A British hiring manager/CEO once said the exact same thing.
During interview. Saying, he is willing to pay millions to get good engineer with English capability in Taiwan.
In the end offer me a contract of slightly above 50K a month, and want to put me as a subordinate of their current French engineer with minute experience.
Official reason, “we are merely a start-up company, please understand”
What I am saying is… even with above average English and skills, you need the correct skin color for some jobs.
Could you have reached a rent-free life if you’d only ever made 30K? If my mortgage were paid off I suppose I could manage on 30K. It’d be easier if I kicked out the cats. And maybe kicked out my wife too. But with the mortgage, no, 30K would be impossible.
And note that “do just fine” isn’t the same as having “more than enough for a good life.” If you’re here on a student budget to really study Chinese for a year or two, yup, 30K a month is fine. But if you’re living a middle-aged and hopefully middle-class life? Ugh, no thanks.

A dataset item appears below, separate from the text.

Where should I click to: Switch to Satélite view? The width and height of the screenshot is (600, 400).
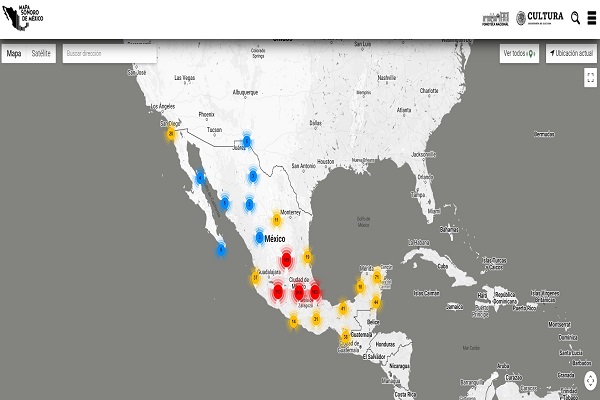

(Yes, I recognize I’m privileged and lots of people in Taiwan live on that salary, and indeed raise families on that.)
In a word, no. I was only referring to what I spent, not what I made. I’ve always saved more than I spend each month (except when I was still living in the U.S., of course).
Without rent, I could do 30k a month. 1k each day seems completely doable. Probably won’t be going out and eating lavish dinners. But it’s a decent living.
Yeah, fine dining in Taipei can get really expensive really fast. But home cooking supplemented with eating out at middle-priced places doesn’t have to be expensive.
I actually save a lot on not drinking alcohol when I eat. Or at all anymore. I do find myself eating more than a family of four at restaurants often. I look over and I literally have more food than entire families and I finish it before they do.